RICHMOND, Va. (WRIC) — Governor Glenn Youngkin and Maryland Governor Larry Hogan are calling on the Department of Justice to send adequate resources to keep Supreme Court justices and their families safe.
The governors sent a letter to United States Attorney General Merrick Garland as abortion rights protests around homes of U.S. justices continue.
They want federal law enforcement to protect the justices in the weeks and months ahead as protests continue.
Youngkin and Hogan said they’re ‘deeply concerned’ by the reports of demonstrators using threatening language towards the justices.
One of those protests happened Monday night in Alexandria, Virginia, surrounding the home of U.S. Supreme Court Justice Samuel Alito. Justice Alito is the one who wrote a leaked draft majority opinion in support of overturning Roe v. Wade.
In the letter from Youngkin and Hogan, they said some of the threatening language includes a comment to ABC News saying, “If you take away our choices, we will riot.”
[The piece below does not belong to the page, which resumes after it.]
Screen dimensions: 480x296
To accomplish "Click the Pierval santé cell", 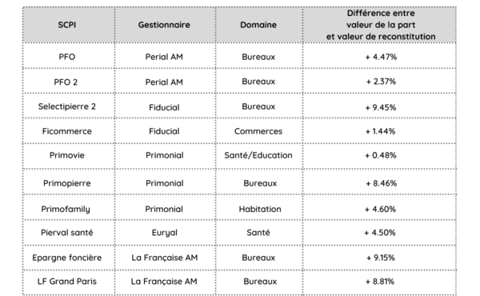I will tap(66, 233).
The governors go on to explain that federal law prohibits picketing the home of a judge with the aim to influence the judge’s decision-making process and that federal law enforcement should take the lead to protect the justices.
Virginia state law does prohibit picketing in private residential areas in a manner that quote ‘disrupts any individual’s right to tranquility in his home’, which University of Richmond law professor Kevin Walsh said leaves room for debate.
Walsh said under the first amendment, the government can’t target protesters because of what they’re saying, but it can restrict the way in which they’re saying it.
Department of Justice spokesperson Anthony Coley released this statement:
“Attorney General Garland continues to be briefed on security matters related to the Supreme Court and Supreme Court Justices. The Attorney General directed the U.S. Marshals Service to help ensure the Justices’ safety by providing additional support to the Marshal of the Supreme Court and Supreme Court Police.”
Gov. Youngkin previously sent a request to Fairfax County asking for protection. The chair of the Fairfax County Board of Supervisors, Jeffrey McKay, responded to the letter requesting a security perimeter around the homes of Supreme Court justices in Fairfax. McKay said his focus is on public safety and protecting constitutional rights of citizens.